■ Work required ■
Answer these questions from the post on Christian unity:
(a) What does the post name as the basis of Christian unity?
(b) Which two Bible passages does the post ask what divides?
(c) Which doctrine has N. T. Wright argued is the great Christian doctrine of unity?

■ Document text ■

*To more fully understand the conclusions in this post, see my introductory post on Christian unity, followed by reflections on the meaning, visibility, priority, benefits, and basis of our unity in Jesus.

My modest aim here is to ramble off a few scattered, disjointed implications that flow out of my arguments about unity in previous posts.  They seem to be logical inferences to me, granting of course the legitimacy of the trajectory of this series.  Without further ado, here are some things that strike me as important—even crucial—for Christians to ponder who are interested in pursuing biblical unity.

1.) The Necessity Of Defining The Gospel Rightly

This flows directly out of what I argued about what constitutes the basis of Christian unity—namely, the gospel plus nothing.  I do not mean to minimize or detract from the importance of other secondary theological convictions and disputes withinin the church of Jesus Christ.  These are legitimate and not to be cheaply dismissed.  All truth about God matters practically for the life of the people of God.  Yet only the gospel is central.  Only the gospel binds together sinners within the household of faith.

Therefore, we must be clear on what the gospel is.  What must be held to affirm it, and what must not be rejected in order to possess it?  Few questions, if any, matter more in reality than these if Christianity is true.  Note:  Not what must be held to grasp the ideal gospel, or the gospel in all its glorious fullness, but rather the core thrust of it.  What divides Romans 14 and Galatians 1:6-9?  Finally, we must be equally zealous to prevent both additions to and subtractions from the gospel.  Both will soon suffocate the unity Jesus and his holy apostles call us to.

The gospel is the sole boundary marker of the people of God.  Yet the protective spiritual fence it sets up—keeping out impostors and keeping in the faithful who differ from us in serious ways—is contingent on recognizing its true contours.  If we do not know and love the gospel in all its simplicity and sufficiency, the unity of the body of Christ is doomed.

2.) There Are No Second-Class Christians. 

This may seem an underwhelming thought to many—perhaps even ludicrously obvious—but this maturing conviction has impacted me the most over the past year.  How simple the thought is, yet how profound and far-ranging in its consequences if taken even a little bit seriously.

This category simply does not exist.  There is no gray area here.  There are no “almost” Christians, or 78% Christians, or—most importantly—no “yes, but” Christians.  You know what I mean here—that favored category of so many Western Christians today, referring to the type of professing believer who through gritted teeth we reluctantly admit are probably “in” and therefore our brothers and sisters in Christ, but are so different from us theologically and culturally and practically that we create this third category to place them comfortably in and thus keep them far from our actual lives.  Here, as petty second-class Christians, they can bother and threaten us no longer.  Relegating them to this category, we can rationalize our divisions from them and our lack of fellowship with them.

N. T. Wright has argued lucidly in his writings that justification by faith alone apart from works is the great Christian doctrine of unity.  This truth declares that all those who by faith confess that Jesus Christ is Lord and that God raised him from the dead—whether Jew or Gentile, male or female, slave or free, Democrat or Republican, black or white—make up one new people in Christ, through Christ, and on the basis of Christ.  They belong at the same table—the very mistake Peter condemned himself with at Antioch in Galatians 2.  We are justified by believing in this Jesus alone, not by believing the exact right thing about justification by faith alone.  All the difference in the world lay between those rival conceptions of fidelity to the gospel.  When we construct extra conditions and barriers to sharing in the right hand of fellowship for other believers, we undermine the very gospel which announces that all Christians are saved by grace alone and by nothing else.

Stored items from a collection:
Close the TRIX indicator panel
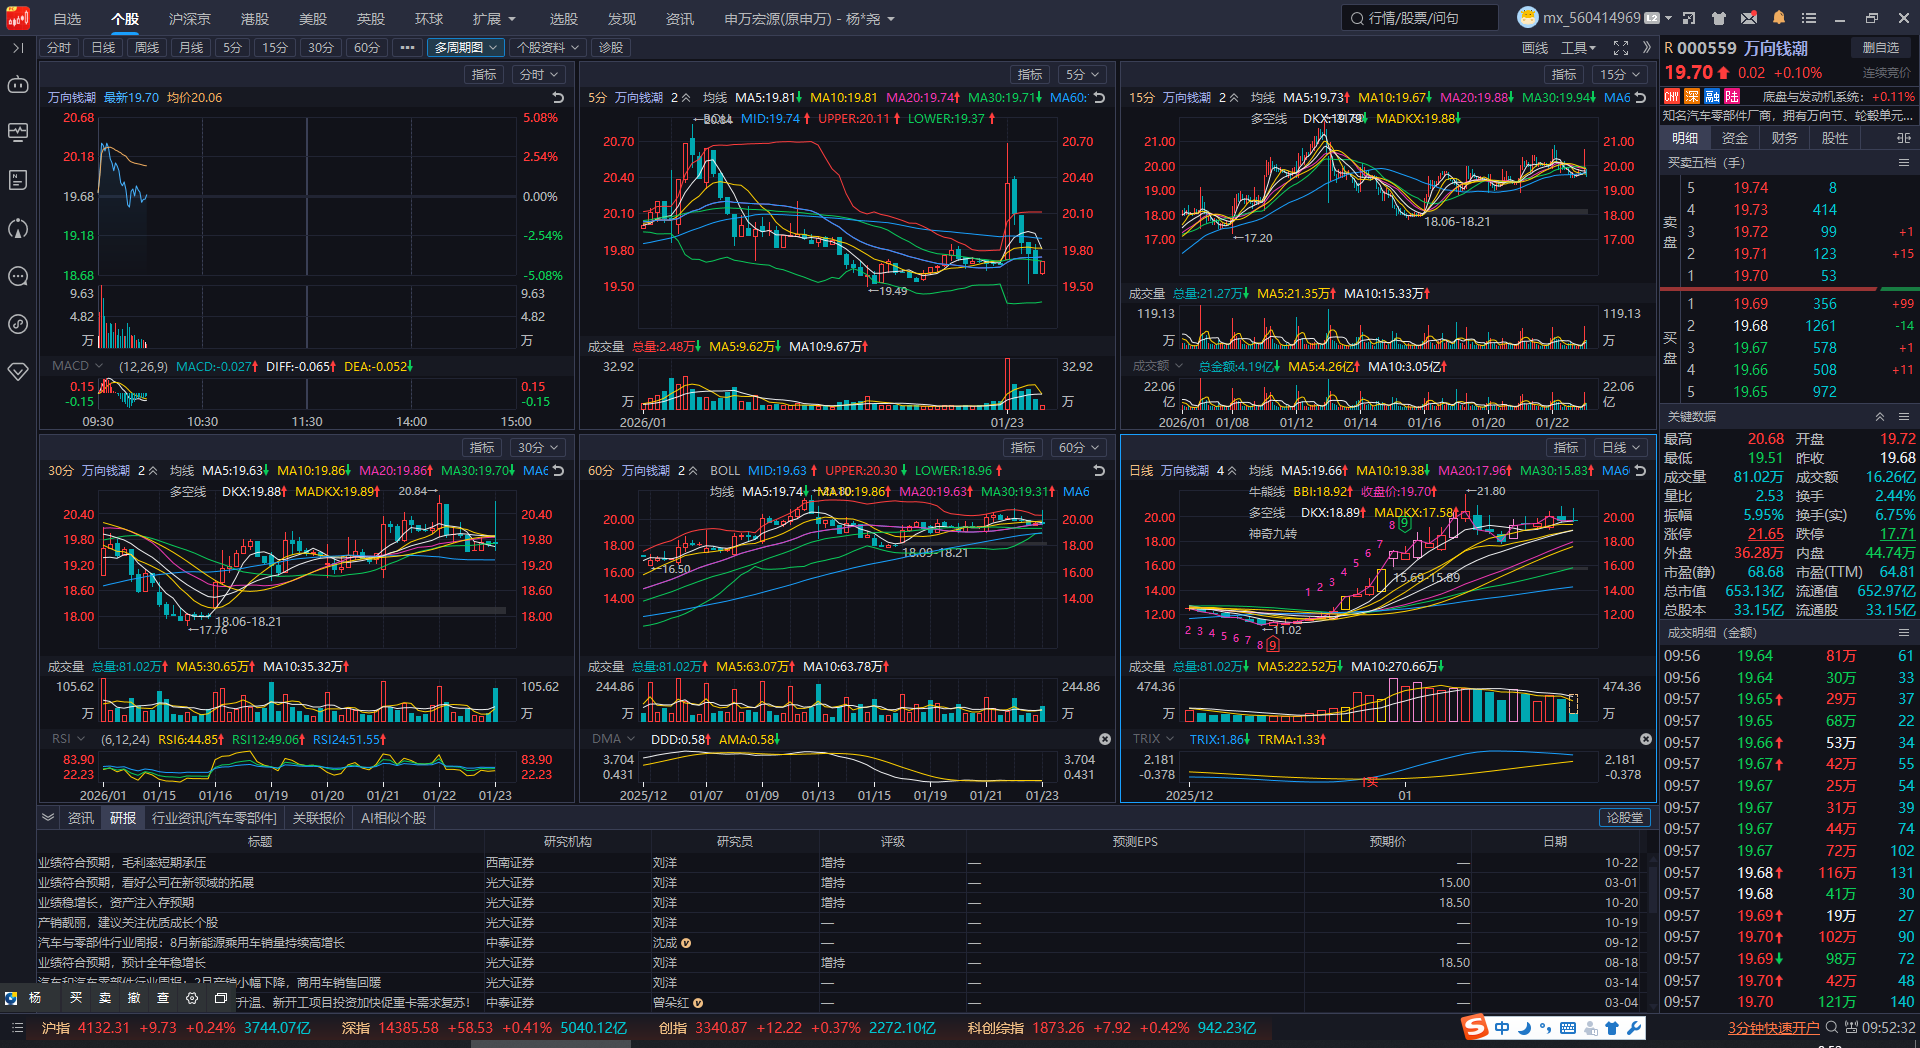 [1645, 739]
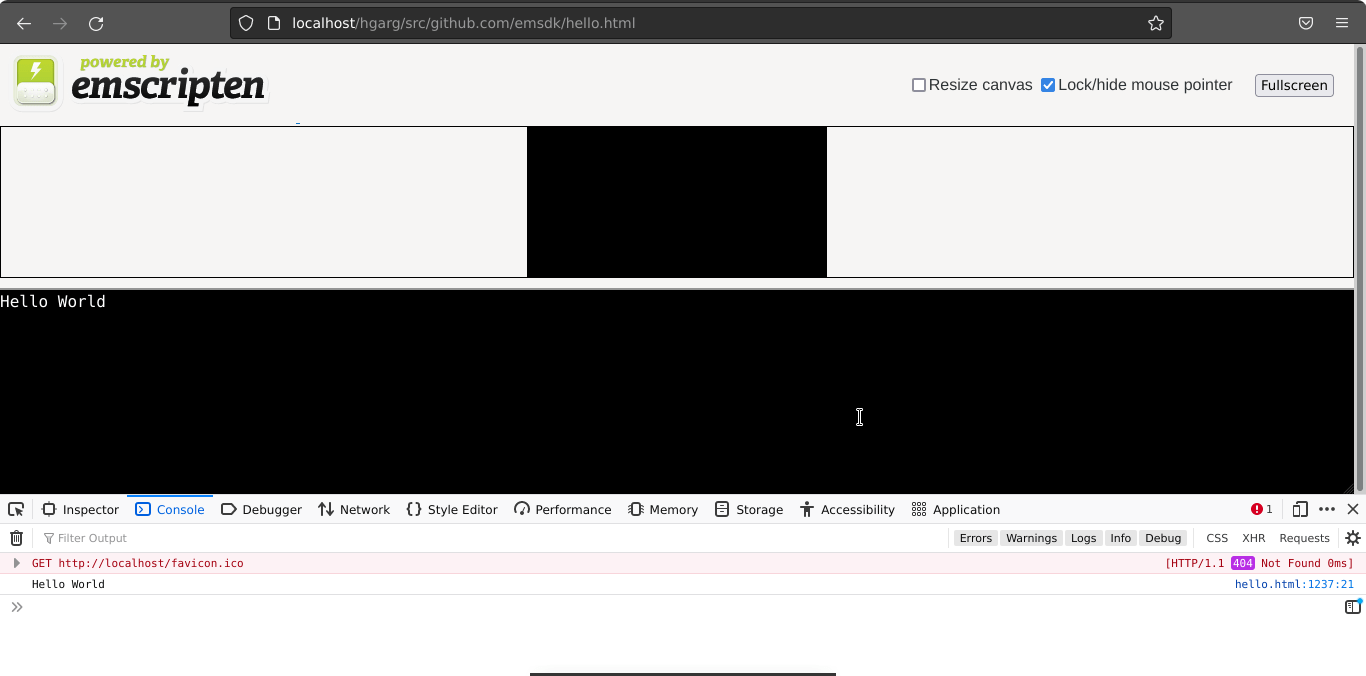Open the Debugger tab
The height and width of the screenshot is (676, 1366).
pyautogui.click(x=261, y=509)
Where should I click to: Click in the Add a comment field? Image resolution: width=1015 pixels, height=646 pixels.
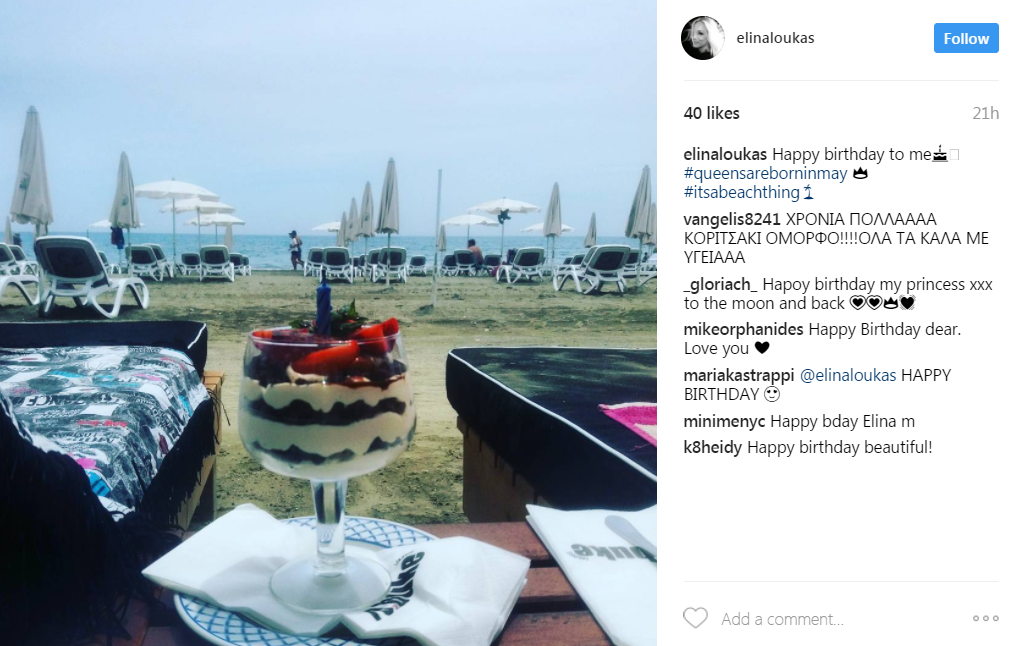(842, 619)
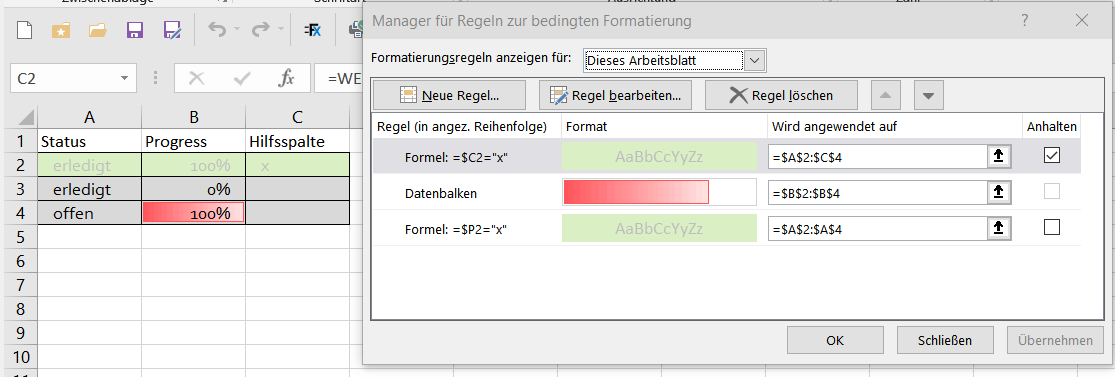
Task: Open the folder icon in quick toolbar
Action: coord(97,30)
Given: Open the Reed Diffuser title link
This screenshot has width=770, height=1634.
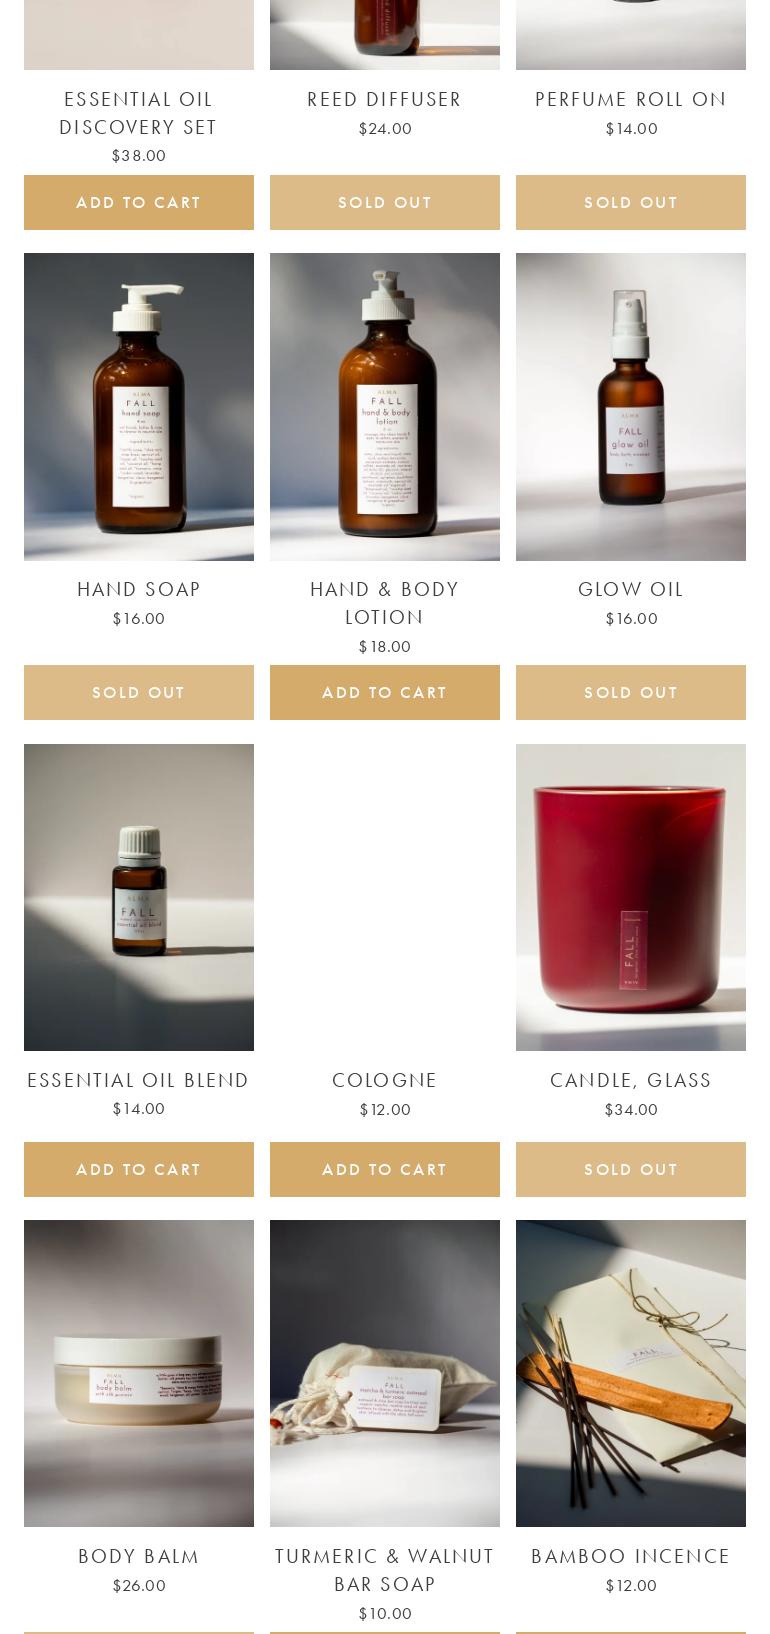Looking at the screenshot, I should (385, 99).
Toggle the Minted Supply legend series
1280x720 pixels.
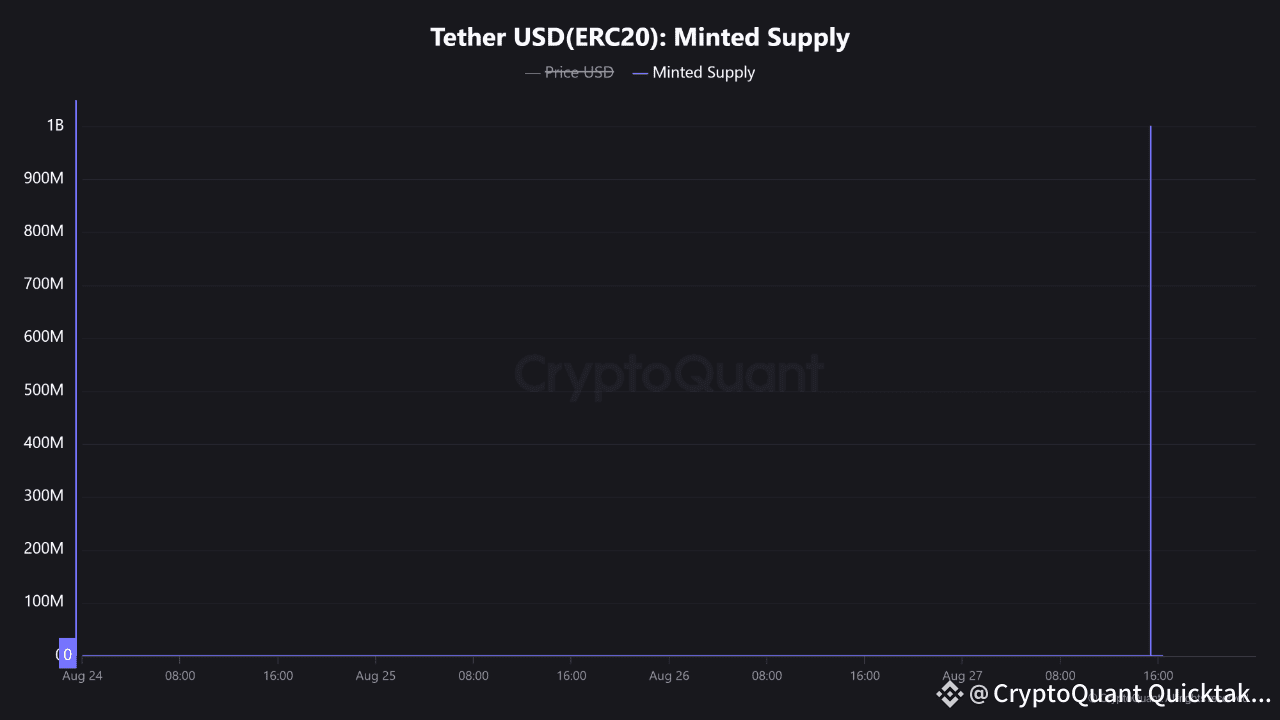[x=703, y=72]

■ Worked solution ■
(a) The gospel plus nothing.
(b) Romans 14 and Galatians 1:6-9.
(c) Justification by faith alone apart from works.